Riechmann, yang telah ditangkap dan diadili karena berpartisipasi dalam beberapa aksi pembangkangan sipil tanpa kekerasan sebagai protes bersamaan dengan Extinction Rebellion karena tidak adanya tindakan terhadap iklim, menyerukan mobilisasi sebagai cara tidak hanya untuk mengatasi keruntuhan peradaban – sesuatu yang menurutnya tidak realistis – tetapi juga untuk mencegah kita dari mencapai “distopia terburuk”.

“Masalah ekologi pada dasarnya adalah masalah sosiopolitik dan budaya,” tulisnya dalam esai terbarunya. “Menghadirkan hal-hal tersebut sebagai permasalahan teknis – hal ini yang dilakukan secara sistematis oleh budaya dominan – adalah sebuah reduksionisme yang mendukung ilusi “kapitalisme hijau” – namun ungkapan tersebut hanyalah sebuah sebuah oxymoron. Saat ini kita tidak memerlukan (terutama) lebih banyak kemajuan teknis, meskipun beberapa di antaranya mungkin diterima, melainkan praksis sosial lainnya. “Kita perlu membangun gerakan sosial.”

Environmentalisme, menurut penilaian Riechmann, hampir selalu mempertahankan sikap yang lebih defensif dibandingkan konstruktif, sebuah tren yang, secara umum, belum dapat dibalikkan. “Dia berusaha menghentikan sesuatu yang bodoh di sini, sesuatu yang gila di sana, megaproyek kesekian kalinya, dengan kekuatan yang tidak mencukupi. Kemudian cobalah untuk mengartikulasikan beberapa pertahanan dalam kemajuan mesin besar yang tidak pernah berhenti sejak tahun 1980an.”
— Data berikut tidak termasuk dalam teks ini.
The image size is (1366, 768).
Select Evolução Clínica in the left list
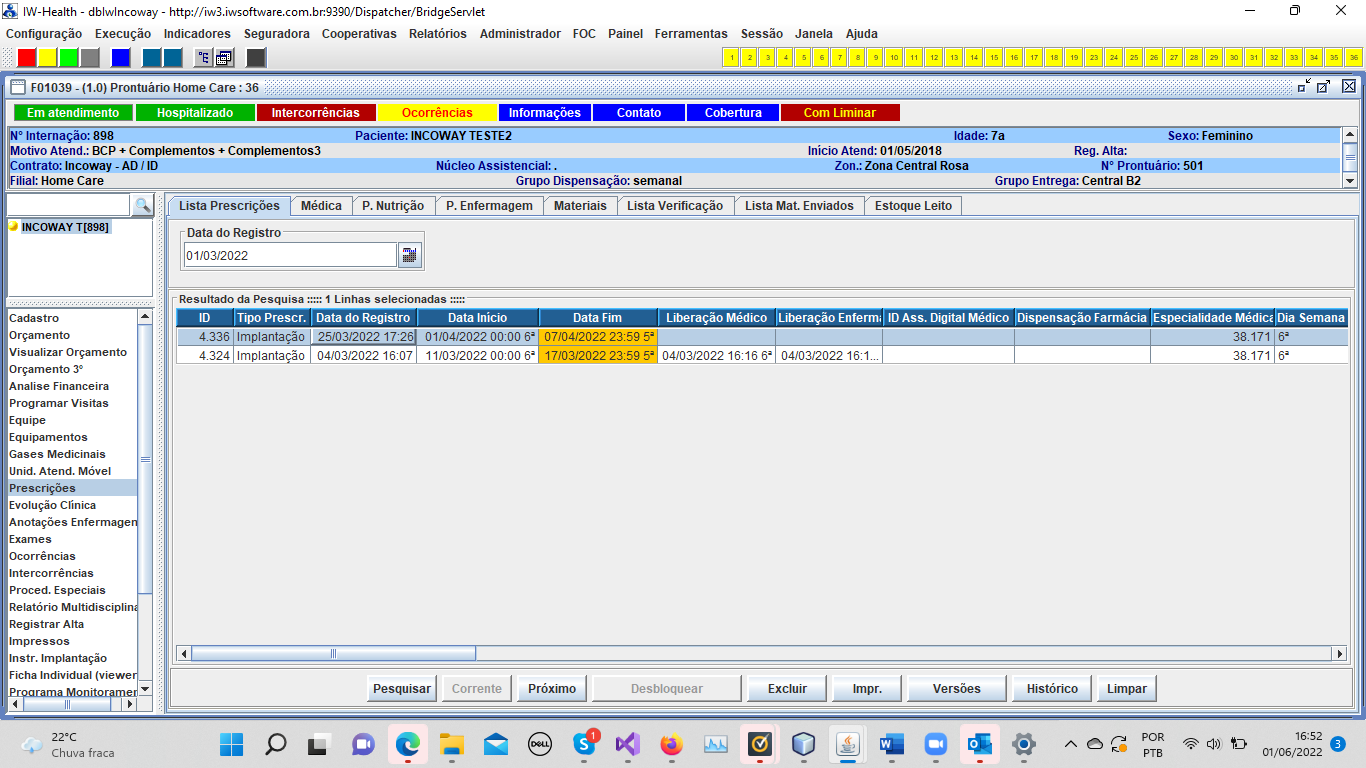53,505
Namun, terdapat contoh-contoh positif yang dapat menginspirasi (walaupun tidak selalu dapat dipindahkan ke konteks lain), di antaranya ia mengutip gerakan rekonstruksi masyarakat adat atau, di negara-negara seperti Eropa, feminisme dan ekofeminisme sejak tahun 1970an, atau gerakan pertahanan teritorial.

Tapi untuk apa melakukan mobilisasi jika semuanya sudah hilang? “Bahkan dalam situasi terburuk sekalipun, kita selalu memiliki batas tindakan tertentu,” kata sang filsuf. “Berorganisasi untuk berjuang, meskipun dalam perjuangan defensif, juga memberikan kontribusi yang besar bagi masyarakat. Seseorang bisa kalah dalam pertarungan dan itu masih masuk akal. Kuncinya adalah jangan dibiarkan sendirian, jangan tetap terisolasi, tapi carilah konteks tindakan kolektif yang bisa menemukan maknanya.”

Dalam masyarakat “yang pada dasarnya nihilistik” di mana kita hidup, Riechmann percaya, memuaskan rasa haus akan makna dalam perjuangan demi kebaikan bersama adalah bagian dari “kehidupan apa pun yang baik, bahkan jika seseorang berada dalam kondisi obyektif yang buruk.”